Given task 1
From the text on the rise of cryptocurrency, list every characteristic that blockchain's records are designed to have.
Given task 2
Extend the article about the rise of cryptocurrency past its final sentence.

Extracted text
The rise of cryptocurrency

Bitcoin—and its underlying blockchain technology—is set to transform the transactional universe, and presents a unique opportunity for more transparency in carbon-trading

If anybody needed evidence that cryptocurrency had reached “a moment,” news in early October that U.S. rapper Ghostface Killah—member of the iconic ’90s hip-hop group Wu-Tang Clan—was launching a $30 million “initial coin offering” (or ICO) might be Exhibit A.

Killah (born Dennis Coles) is just the latest celebrity to jump on the bitcoin train, following Paris Hilton and Jamie Foxx—each hoping to profit from an investor mood that’s increasingly sceptical of traditional stores of value. And, while some are hoping to cash in on the trend through ICOs—or in the case of Vancouver entrepreneurs Sean Clark and Marc van der Chijs, co-founders of First Block Capital, a cryptocurrency investment fund—others see a more fundamental, paradigm-shifting opportunity with the underlying bitcoin technology, known as blockchain.

Blockchain technology is something that has been on the radar of finance professionals, including CPA Canada, for several years now. In the world of finance, trust is everything—and blockchain represents the potential for an increasingly powerful model of transactional trust. In a nutshell, blockchain is a digital ledger of transactions, with unique characteristics designed to create records that are secure, reliable, transparent and accessible. While still in its nascent years, the technology promises to transform how information is managed—not just in the financial sector, but in any number of professions where record-keeping, reporting and assurance practices are critical.

Rows
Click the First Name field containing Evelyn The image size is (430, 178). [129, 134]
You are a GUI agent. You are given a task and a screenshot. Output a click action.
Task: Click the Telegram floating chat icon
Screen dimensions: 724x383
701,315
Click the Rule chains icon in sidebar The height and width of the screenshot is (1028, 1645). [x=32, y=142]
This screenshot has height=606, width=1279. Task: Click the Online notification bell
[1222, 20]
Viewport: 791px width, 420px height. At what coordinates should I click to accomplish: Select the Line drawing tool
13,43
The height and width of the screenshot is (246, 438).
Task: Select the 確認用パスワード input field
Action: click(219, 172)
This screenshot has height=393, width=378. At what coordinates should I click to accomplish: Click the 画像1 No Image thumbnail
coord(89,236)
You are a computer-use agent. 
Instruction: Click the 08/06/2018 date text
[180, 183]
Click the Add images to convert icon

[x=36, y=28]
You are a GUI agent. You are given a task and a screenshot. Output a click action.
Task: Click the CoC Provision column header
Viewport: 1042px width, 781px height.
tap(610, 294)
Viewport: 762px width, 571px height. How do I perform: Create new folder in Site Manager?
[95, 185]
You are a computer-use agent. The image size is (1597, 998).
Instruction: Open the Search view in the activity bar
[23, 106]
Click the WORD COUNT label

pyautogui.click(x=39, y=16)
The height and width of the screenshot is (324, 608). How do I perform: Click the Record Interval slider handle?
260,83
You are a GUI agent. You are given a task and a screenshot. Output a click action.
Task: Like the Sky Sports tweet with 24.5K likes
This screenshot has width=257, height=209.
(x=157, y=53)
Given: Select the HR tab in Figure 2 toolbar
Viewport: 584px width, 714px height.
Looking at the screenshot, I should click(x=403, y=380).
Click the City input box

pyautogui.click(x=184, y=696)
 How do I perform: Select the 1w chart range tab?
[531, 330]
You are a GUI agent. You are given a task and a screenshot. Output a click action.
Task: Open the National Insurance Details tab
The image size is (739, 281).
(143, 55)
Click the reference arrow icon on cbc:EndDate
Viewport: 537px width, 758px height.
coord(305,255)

Task output 1
secure, reliable, transparent, accessible

Task output 2
Perhaps one of the most profound opportunities with blockchain technology rests in the world of sustainability reporting and climate change solutions—a growing focus of CPAs across this country. On October 20, 2017, CPA Canada will host a panel discussion, in conjunction with the University of Toronto’s Environmental Finance Advisory Committee (EFAC), entitled “Blockchain: Building the Environmental Link.” It will explore how the technology might be used in managing carbon markets—particularly cap-and-trade systems, such as the one currently being pursued by California, Quebec and Ontario. Cap-and-trade has long been criticized as a somewhat opaque way of handling carbon emissions, so the introduction of a disintermediated means of tracking carbon-credit transactions is seen as a way of boosting transparency—and thus, the efficacy of such programs.

Whatever its end use—to manage financial transactions, track carbon emissions, or present a more secure store of value—blockchain technology will undoubtedly upend the conventional way of doing business. The need for intermediaries, such as financial institutions, to act as “trust” agents will diminish, with this new technology providing greater security and accountability than ever before. As Kathryn Haun, the digital currency coordinator for the U.S. Department of Justice, recently told Forbes magazine: “What cell phones did to pay phones, cryptocurrencies will do to ATMs and bank branches. As cryptocurrencies scale, people will use them for payments because of lower fees, less friction, and greater privacy… It’s now cheaper and faster to FedEx a box of cash than to send an international wire. Cryptocurrencies are poised to change that calculus.”


Are you using Bitcoin or other cryptocurrencies? What do you see as the pros/cons of use? Post a comment below.


This article is for informational and entertainment purposes only, and should not replace professional advice.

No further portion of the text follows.